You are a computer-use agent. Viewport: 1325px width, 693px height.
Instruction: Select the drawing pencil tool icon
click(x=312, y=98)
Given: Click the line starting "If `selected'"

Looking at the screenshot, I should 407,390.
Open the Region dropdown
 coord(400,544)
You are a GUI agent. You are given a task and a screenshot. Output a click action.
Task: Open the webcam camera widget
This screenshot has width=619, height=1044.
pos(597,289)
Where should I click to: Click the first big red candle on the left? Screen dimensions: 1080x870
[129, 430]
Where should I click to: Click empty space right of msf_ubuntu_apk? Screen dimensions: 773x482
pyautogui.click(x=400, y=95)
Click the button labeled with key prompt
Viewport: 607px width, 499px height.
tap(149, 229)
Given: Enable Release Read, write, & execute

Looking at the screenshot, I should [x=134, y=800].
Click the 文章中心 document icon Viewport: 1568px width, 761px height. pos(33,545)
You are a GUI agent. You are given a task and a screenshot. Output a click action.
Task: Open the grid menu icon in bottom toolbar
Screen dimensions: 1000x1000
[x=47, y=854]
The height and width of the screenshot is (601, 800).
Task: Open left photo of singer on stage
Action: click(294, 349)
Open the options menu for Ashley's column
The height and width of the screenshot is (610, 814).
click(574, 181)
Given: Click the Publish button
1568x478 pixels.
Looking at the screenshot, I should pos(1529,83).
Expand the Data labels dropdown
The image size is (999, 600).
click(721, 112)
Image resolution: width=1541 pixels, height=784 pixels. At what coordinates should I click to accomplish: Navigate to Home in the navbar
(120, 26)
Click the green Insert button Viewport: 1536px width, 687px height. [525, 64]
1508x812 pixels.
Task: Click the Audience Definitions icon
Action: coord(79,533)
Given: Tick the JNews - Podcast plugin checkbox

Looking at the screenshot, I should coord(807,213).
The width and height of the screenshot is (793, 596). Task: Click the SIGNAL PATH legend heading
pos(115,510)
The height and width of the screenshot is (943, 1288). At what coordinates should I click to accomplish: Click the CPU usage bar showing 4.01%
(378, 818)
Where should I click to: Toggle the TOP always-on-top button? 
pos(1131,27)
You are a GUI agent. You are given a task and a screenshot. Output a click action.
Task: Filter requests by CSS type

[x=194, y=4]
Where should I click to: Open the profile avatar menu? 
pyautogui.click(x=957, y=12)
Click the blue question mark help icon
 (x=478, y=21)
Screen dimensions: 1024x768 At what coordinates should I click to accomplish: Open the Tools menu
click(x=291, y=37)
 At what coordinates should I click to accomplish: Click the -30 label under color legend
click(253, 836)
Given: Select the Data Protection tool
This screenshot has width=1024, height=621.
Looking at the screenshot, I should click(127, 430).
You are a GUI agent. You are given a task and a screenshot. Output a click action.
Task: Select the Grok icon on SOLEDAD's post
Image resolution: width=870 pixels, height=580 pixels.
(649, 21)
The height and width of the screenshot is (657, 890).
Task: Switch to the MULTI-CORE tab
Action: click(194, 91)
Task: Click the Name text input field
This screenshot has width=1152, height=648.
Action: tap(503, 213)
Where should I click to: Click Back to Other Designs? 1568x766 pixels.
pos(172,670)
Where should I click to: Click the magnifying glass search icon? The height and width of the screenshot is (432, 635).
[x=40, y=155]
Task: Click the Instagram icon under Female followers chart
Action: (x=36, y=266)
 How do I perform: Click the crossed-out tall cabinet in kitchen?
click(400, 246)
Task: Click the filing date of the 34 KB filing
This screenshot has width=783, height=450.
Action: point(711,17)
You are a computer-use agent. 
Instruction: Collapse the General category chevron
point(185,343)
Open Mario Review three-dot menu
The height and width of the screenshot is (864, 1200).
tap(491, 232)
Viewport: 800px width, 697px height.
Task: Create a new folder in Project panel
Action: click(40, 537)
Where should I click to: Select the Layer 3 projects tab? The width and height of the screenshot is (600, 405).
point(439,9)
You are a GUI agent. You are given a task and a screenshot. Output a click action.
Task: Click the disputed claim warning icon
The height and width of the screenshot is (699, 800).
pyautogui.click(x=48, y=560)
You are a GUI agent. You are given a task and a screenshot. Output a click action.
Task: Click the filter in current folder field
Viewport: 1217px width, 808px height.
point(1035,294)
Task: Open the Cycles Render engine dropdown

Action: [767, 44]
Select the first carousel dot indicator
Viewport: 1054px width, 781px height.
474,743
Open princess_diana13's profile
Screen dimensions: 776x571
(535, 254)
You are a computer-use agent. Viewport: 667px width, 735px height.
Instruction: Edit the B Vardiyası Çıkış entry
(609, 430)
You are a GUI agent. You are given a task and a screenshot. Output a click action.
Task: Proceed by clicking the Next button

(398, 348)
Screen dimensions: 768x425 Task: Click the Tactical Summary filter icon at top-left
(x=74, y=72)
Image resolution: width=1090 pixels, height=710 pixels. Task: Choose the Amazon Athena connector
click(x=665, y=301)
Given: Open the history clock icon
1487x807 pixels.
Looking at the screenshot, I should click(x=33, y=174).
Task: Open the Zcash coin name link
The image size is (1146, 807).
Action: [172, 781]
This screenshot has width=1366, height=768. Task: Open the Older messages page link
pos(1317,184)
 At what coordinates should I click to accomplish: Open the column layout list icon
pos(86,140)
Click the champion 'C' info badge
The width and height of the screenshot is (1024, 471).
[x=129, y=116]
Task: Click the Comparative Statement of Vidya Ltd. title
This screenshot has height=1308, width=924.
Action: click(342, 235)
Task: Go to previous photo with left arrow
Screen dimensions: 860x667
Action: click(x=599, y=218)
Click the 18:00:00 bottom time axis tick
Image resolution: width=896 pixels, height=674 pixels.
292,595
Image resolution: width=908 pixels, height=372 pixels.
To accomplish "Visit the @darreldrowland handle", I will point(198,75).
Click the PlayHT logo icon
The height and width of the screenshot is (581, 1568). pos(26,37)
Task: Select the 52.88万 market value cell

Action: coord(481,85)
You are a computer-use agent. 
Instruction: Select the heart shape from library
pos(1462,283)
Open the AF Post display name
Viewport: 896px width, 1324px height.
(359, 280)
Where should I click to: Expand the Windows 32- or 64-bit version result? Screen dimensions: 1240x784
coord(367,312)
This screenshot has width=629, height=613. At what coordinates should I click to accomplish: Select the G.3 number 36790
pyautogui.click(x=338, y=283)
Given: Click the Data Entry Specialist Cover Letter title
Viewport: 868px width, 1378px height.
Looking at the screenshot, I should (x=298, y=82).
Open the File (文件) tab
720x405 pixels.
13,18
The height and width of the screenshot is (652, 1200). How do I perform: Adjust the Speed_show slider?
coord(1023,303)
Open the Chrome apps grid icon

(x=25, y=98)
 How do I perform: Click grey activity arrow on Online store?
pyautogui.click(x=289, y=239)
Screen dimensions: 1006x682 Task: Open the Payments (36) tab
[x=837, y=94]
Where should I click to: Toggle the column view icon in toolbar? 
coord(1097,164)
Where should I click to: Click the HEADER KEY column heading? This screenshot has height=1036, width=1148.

--------------------

Description of the task ->
All of the material should be copied verbatim.

Answer to this problem ->
You are a computer-use agent. Viewport: 1325px width, 693px height.
Instruction: Select the drawing pencil tool icon
click(x=312, y=98)
Given: Click the line starting "If `selected'"

Looking at the screenshot, I should 407,390.
Open the Region dropdown
 coord(400,544)
You are a GUI agent. You are given a task and a screenshot. Output a click action.
Task: Open the webcam camera widget
This screenshot has width=619, height=1044.
pos(597,289)
Where should I click to: Click the first big red candle on the left? Screen dimensions: 1080x870
[129, 430]
Where should I click to: Click empty space right of msf_ubuntu_apk? Screen dimensions: 773x482
pyautogui.click(x=400, y=95)
Click the button labeled with key prompt
Viewport: 607px width, 499px height.
tap(149, 229)
Given: Enable Release Read, write, & execute

Looking at the screenshot, I should [x=134, y=800].
Click the 文章中心 document icon Viewport: 1568px width, 761px height. pos(33,545)
You are a GUI agent. You are given a task and a screenshot. Output a click action.
Task: Open the grid menu icon in bottom toolbar
Screen dimensions: 1000x1000
[x=47, y=854]
The height and width of the screenshot is (601, 800).
Task: Open left photo of singer on stage
Action: click(294, 349)
Open the options menu for Ashley's column
The height and width of the screenshot is (610, 814).
click(574, 181)
Given: Click the Publish button
1568x478 pixels.
Looking at the screenshot, I should pos(1529,83).
Expand the Data labels dropdown
The image size is (999, 600).
click(721, 112)
Image resolution: width=1541 pixels, height=784 pixels. At what coordinates should I click to accomplish: Navigate to Home in the navbar
(120, 26)
Click the green Insert button Viewport: 1536px width, 687px height. [525, 64]
1508x812 pixels.
Task: Click the Audience Definitions icon
Action: coord(79,533)
Given: Tick the JNews - Podcast plugin checkbox

Looking at the screenshot, I should coord(807,213).
The width and height of the screenshot is (793, 596). Task: Click the SIGNAL PATH legend heading
pos(115,510)
The height and width of the screenshot is (943, 1288). At what coordinates should I click to accomplish: Click the CPU usage bar showing 4.01%
(378, 818)
Where should I click to: Toggle the TOP always-on-top button? 
pos(1131,27)
You are a GUI agent. You are given a task and a screenshot. Output a click action.
Task: Filter requests by CSS type

[x=194, y=4]
Where should I click to: Open the profile avatar menu? 
pyautogui.click(x=957, y=12)
Click the blue question mark help icon
 (x=478, y=21)
Screen dimensions: 1024x768 At what coordinates should I click to accomplish: Open the Tools menu
click(x=291, y=37)
 At what coordinates should I click to accomplish: Click the -30 label under color legend
click(253, 836)
Given: Select the Data Protection tool
This screenshot has width=1024, height=621.
Looking at the screenshot, I should click(127, 430).
You are a GUI agent. You are given a task and a screenshot. Output a click action.
Task: Select the Grok icon on SOLEDAD's post
Image resolution: width=870 pixels, height=580 pixels.
(649, 21)
The height and width of the screenshot is (657, 890).
Task: Switch to the MULTI-CORE tab
Action: click(194, 91)
Task: Click the Name text input field
This screenshot has width=1152, height=648.
Action: tap(503, 213)
Where should I click to: Click Back to Other Designs? 1568x766 pixels.
pos(172,670)
Where should I click to: Click the magnifying glass search icon? The height and width of the screenshot is (432, 635).
[x=40, y=155]
Task: Click the Instagram icon under Female followers chart
Action: (x=36, y=266)
 How do I perform: Click the crossed-out tall cabinet in kitchen?
click(400, 246)
Task: Click the filing date of the 34 KB filing
This screenshot has width=783, height=450.
Action: point(711,17)
You are a computer-use agent. 
Instruction: Collapse the General category chevron
point(185,343)
Open Mario Review three-dot menu
The height and width of the screenshot is (864, 1200).
tap(491, 232)
Viewport: 800px width, 697px height.
Task: Create a new folder in Project panel
Action: click(40, 537)
Where should I click to: Select the Layer 3 projects tab? The width and height of the screenshot is (600, 405).
point(439,9)
You are a GUI agent. You are given a task and a screenshot. Output a click action.
Task: Click the disputed claim warning icon
The height and width of the screenshot is (699, 800).
pyautogui.click(x=48, y=560)
You are a GUI agent. You are given a task and a screenshot. Output a click action.
Task: Click the filter in current folder field
Viewport: 1217px width, 808px height.
point(1035,294)
Task: Open the Cycles Render engine dropdown

Action: [767, 44]
Select the first carousel dot indicator
Viewport: 1054px width, 781px height.
474,743
Open princess_diana13's profile
Screen dimensions: 776x571
(535, 254)
You are a computer-use agent. Viewport: 667px width, 735px height.
Instruction: Edit the B Vardiyası Çıkış entry
(609, 430)
You are a GUI agent. You are given a task and a screenshot. Output a click action.
Task: Proceed by clicking the Next button

(398, 348)
Screen dimensions: 768x425 Task: Click the Tactical Summary filter icon at top-left
(x=74, y=72)
Image resolution: width=1090 pixels, height=710 pixels. Task: Choose the Amazon Athena connector
click(x=665, y=301)
Given: Open the history clock icon
1487x807 pixels.
Looking at the screenshot, I should click(x=33, y=174).
Task: Open the Zcash coin name link
The image size is (1146, 807).
Action: [172, 781]
This screenshot has width=1366, height=768. Task: Open the Older messages page link
pos(1317,184)
 At what coordinates should I click to accomplish: Open the column layout list icon
pos(86,140)
Click the champion 'C' info badge
The width and height of the screenshot is (1024, 471).
[x=129, y=116]
Task: Click the Comparative Statement of Vidya Ltd. title
This screenshot has height=1308, width=924.
Action: click(342, 235)
Task: Go to previous photo with left arrow
Screen dimensions: 860x667
Action: click(x=599, y=218)
Click the 18:00:00 bottom time axis tick
Image resolution: width=896 pixels, height=674 pixels.
292,595
Image resolution: width=908 pixels, height=372 pixels.
To accomplish "Visit the @darreldrowland handle", I will point(198,75).
Click the PlayHT logo icon
The height and width of the screenshot is (581, 1568). pos(26,37)
Task: Select the 52.88万 market value cell

Action: coord(481,85)
You are a computer-use agent. 
Instruction: Select the heart shape from library
pos(1462,283)
Open the AF Post display name
Viewport: 896px width, 1324px height.
(359, 280)
Where should I click to: Expand the Windows 32- or 64-bit version result? Screen dimensions: 1240x784
coord(367,312)
This screenshot has width=629, height=613. At what coordinates should I click to accomplish: Select the G.3 number 36790
pyautogui.click(x=338, y=283)
Given: Click the Data Entry Specialist Cover Letter title
Viewport: 868px width, 1378px height.
Looking at the screenshot, I should (x=298, y=82).
Open the File (文件) tab
720x405 pixels.
13,18
The height and width of the screenshot is (652, 1200). How do I perform: Adjust the Speed_show slider?
coord(1023,303)
Open the Chrome apps grid icon

(x=25, y=98)
 How do I perform: Click grey activity arrow on Online store?
pyautogui.click(x=289, y=239)
Screen dimensions: 1006x682 Task: Open the Payments (36) tab
[x=837, y=94]
Where should I click to: Toggle the column view icon in toolbar? 
coord(1097,164)
Where should I click to: Click the HEADER KEY column heading? This screenshot has height=1036, width=1148.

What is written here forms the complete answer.